> **Excerpt to read**
..........
Currently, my research is mainly focused on tissue image analysis. Our team was among the first to develop and validate computational models using tissue images collected from routine clinical procedures to refine lung cancer prognosis (Luo et al, 2017, Luo et al, 2019). We have developed deep-learning-based models to detect tumor regions and micro-blood-vessels and to predict patient outcomes (Wang et al, 2018; Yi et al, 2018; Huang et al, 2017). Recently, we developed algorithms to detect and classify different types of cells from tissue images (Wang et al, 2019; Wang et al, 2020), and developed a set of spatial models (Li et al, 2019, Li et al, 2020) to investigate cell spatial organization and its implications in disease. I am the PI of a CPRIT (Cancer Prevention Institute of Texas) grant focusing on analyzing digital pathology data to improve lung cancer patient care. Our study was highlighted on the cover page of the May 2020 issue of Cancer Research. https://cancerres.aacrjournals.org/content/80/10.cover-expansion
Our team has developed and validated machine learning algorithms to solve practical biological and clinical problems: (1). In 2007, I applied a machine learning method to identify new blood protein biomarkers that picks up very early stages of Alzheimer’s Disease (AD) at 88 to 96 percent accuracy with much lower cost. This blood-based test is current being validated in several large NIH-funded ongoing clinical trials as a front-line screening test for AD. (2) We developed a new algorithm to identify a gene signature to predict lung cancer patient response to adjuvant chemotherapy (Tang et al, 2013), and validate the signature using a Clinical Laboratory Improvement Amendments (CLIA)-grade assay in an independent cohort (Xie et al, 2018). (3) We developed a machine learning algorithm to predict lung cancer patient prognosis using commonly available pathology images (Luo et al, 2017), and validated the model in multiple independent patient cohorts (Luo et al, 2019).
..........
Answer these from the research summary above:
(a) Which grant is the writer the PI of?
(b) At what accuracy does the 2007 blood test pick up very early Alzheimer's Disease?
(c) Which issue of Cancer Research featured the team's study on its cover page?
..........
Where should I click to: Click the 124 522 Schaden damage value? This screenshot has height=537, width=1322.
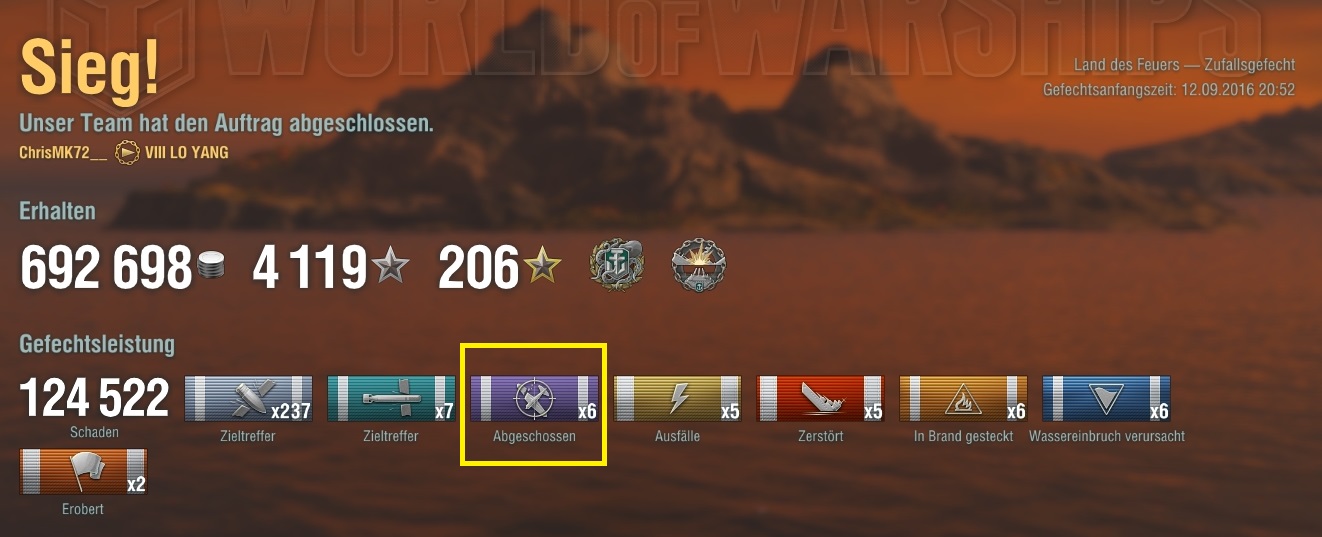[x=95, y=399]
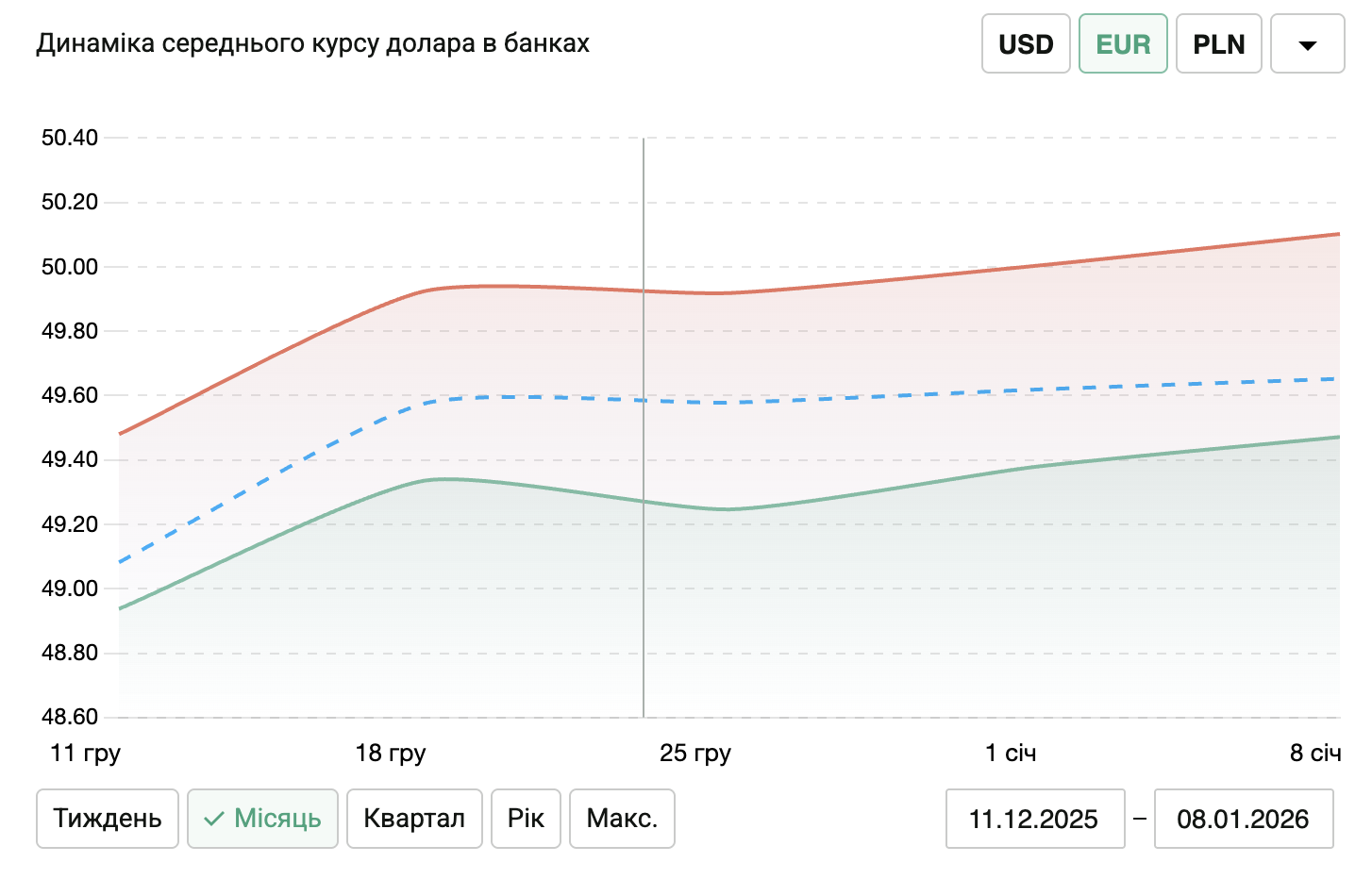Toggle the EUR currency button
This screenshot has width=1372, height=879.
point(1123,44)
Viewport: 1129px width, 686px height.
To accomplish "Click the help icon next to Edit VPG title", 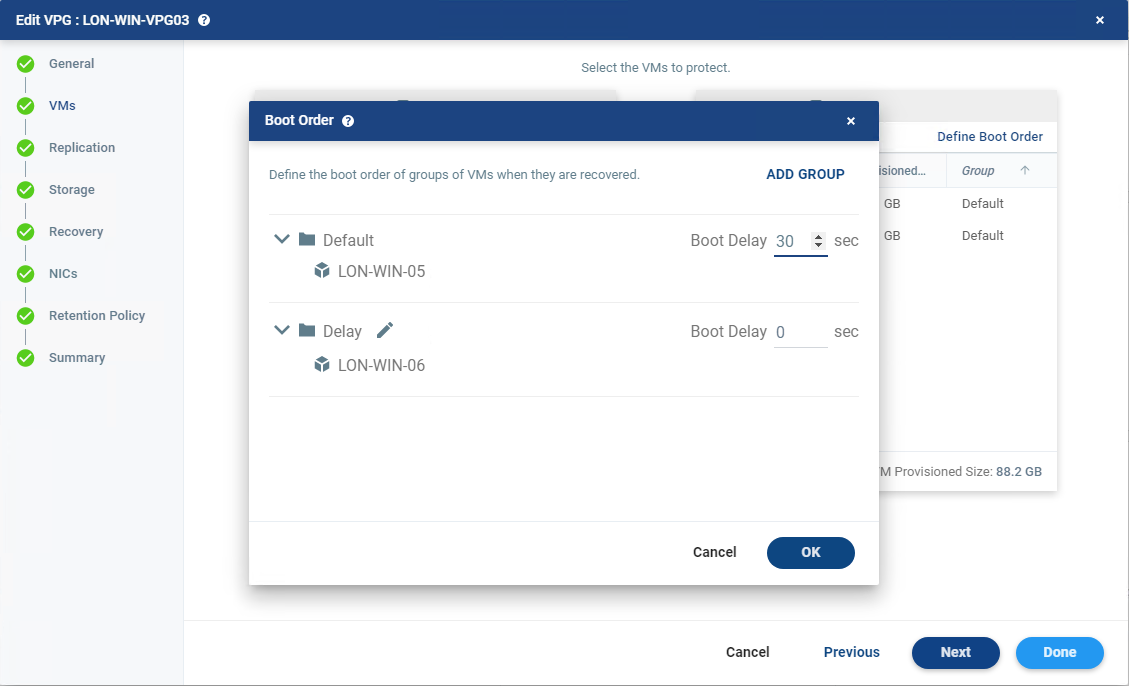I will pyautogui.click(x=204, y=20).
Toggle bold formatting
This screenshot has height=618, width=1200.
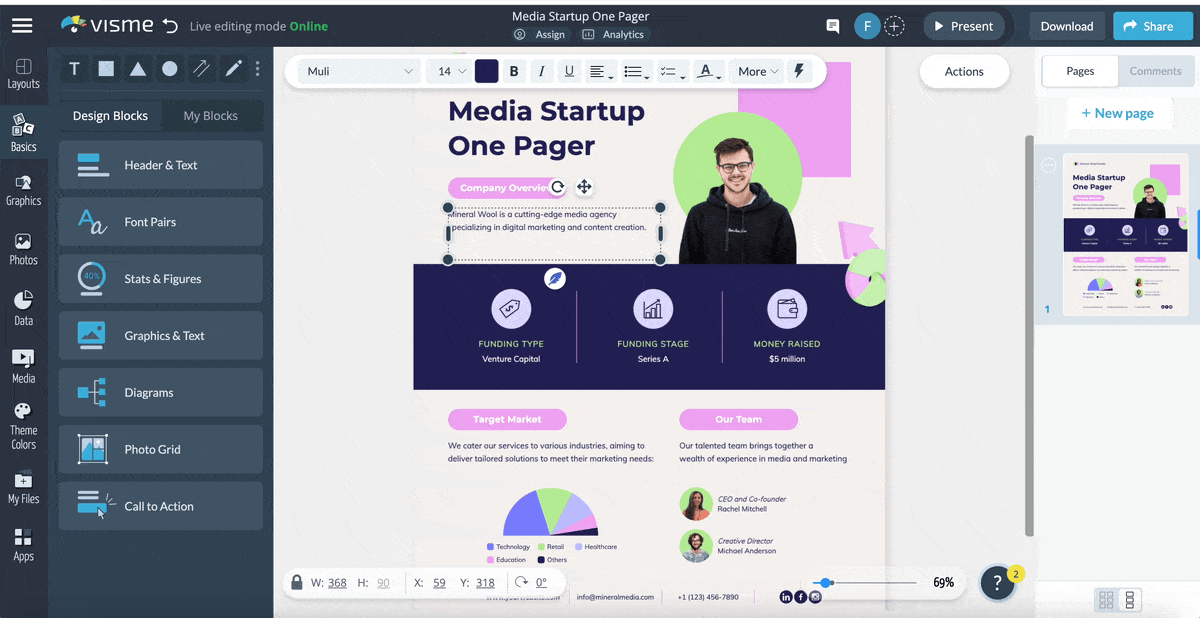pos(514,71)
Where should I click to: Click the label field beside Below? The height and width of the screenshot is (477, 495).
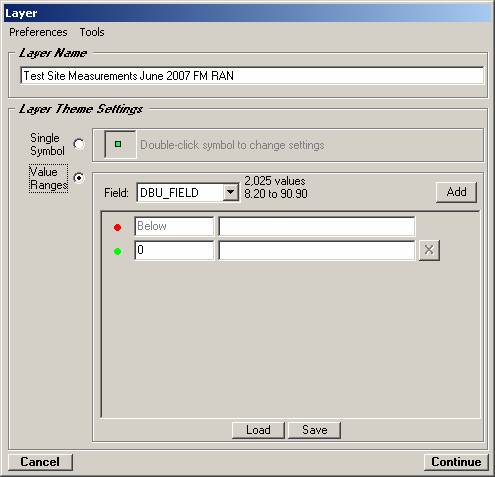tap(317, 226)
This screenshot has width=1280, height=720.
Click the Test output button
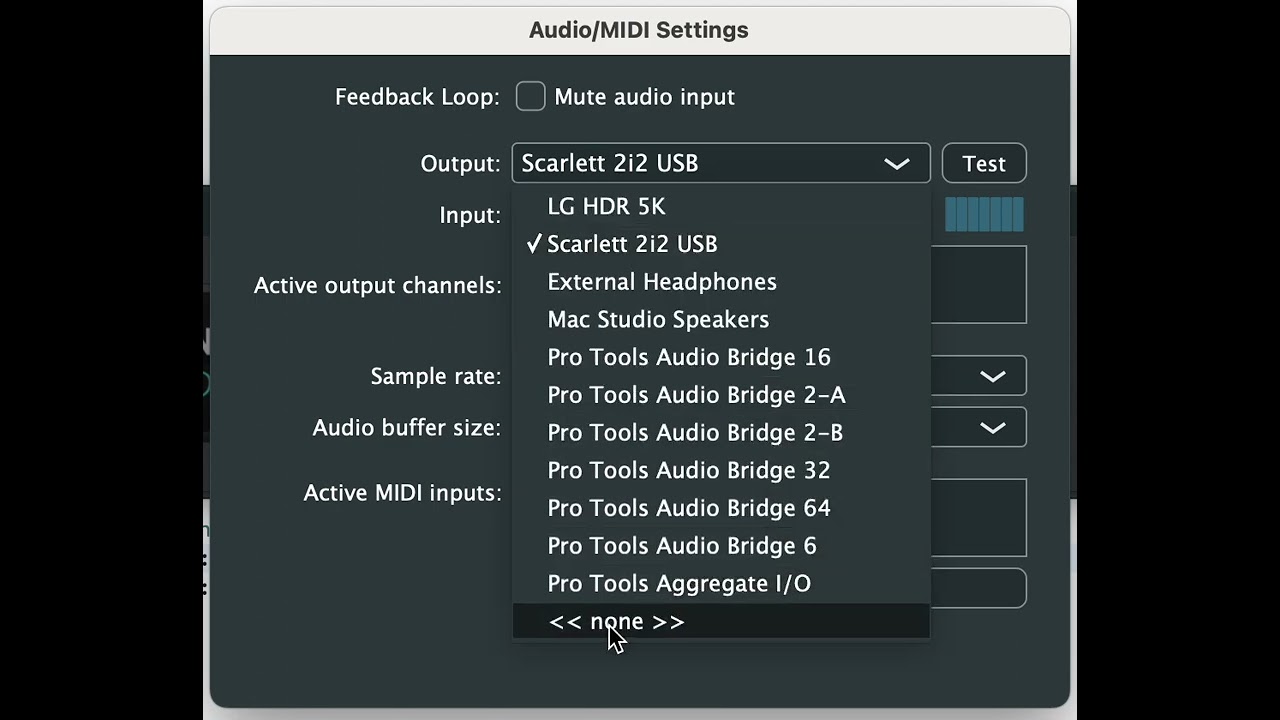pos(984,164)
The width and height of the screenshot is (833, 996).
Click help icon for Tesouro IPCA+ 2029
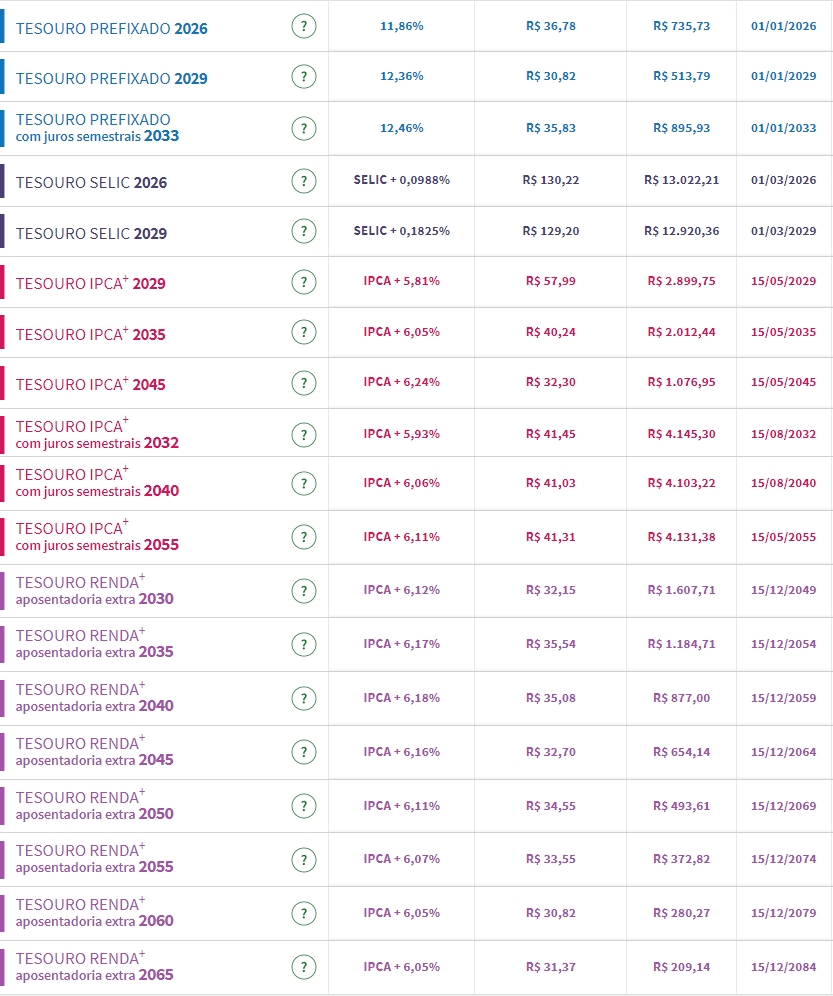pyautogui.click(x=304, y=282)
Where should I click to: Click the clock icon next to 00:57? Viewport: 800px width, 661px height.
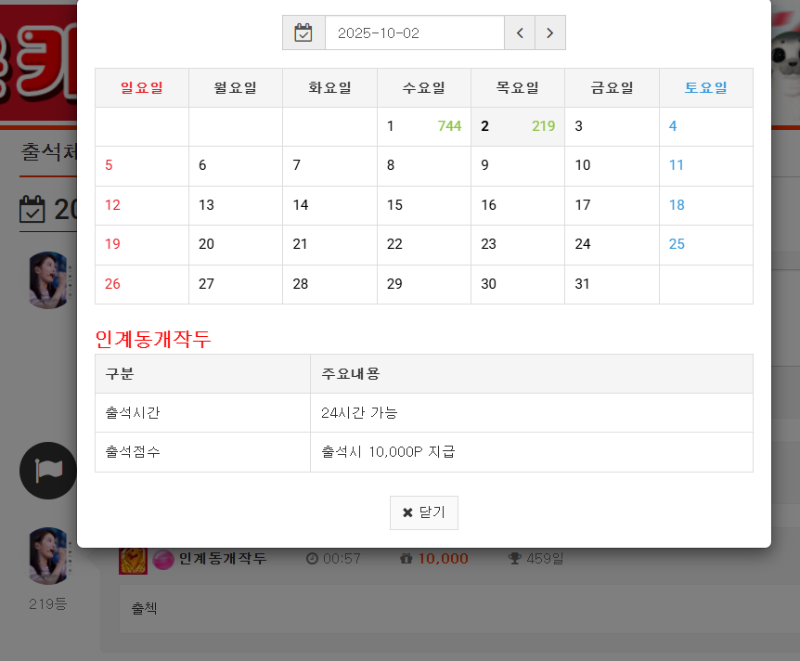point(311,559)
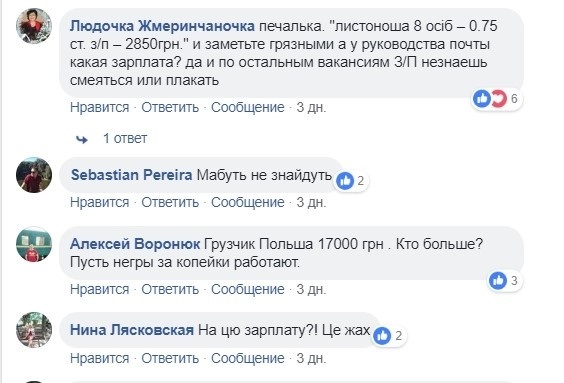Like Нина Лясковская's comment via 'Нравится'
564x383 pixels.
tap(100, 359)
..........
> **Solution**
(a) A CPRIT (Cancer Prevention Institute of Texas) grant on analyzing digital pathology data to improve lung cancer patient care.
(b) 88 to 96 percent.
(c) The May 2020 issue.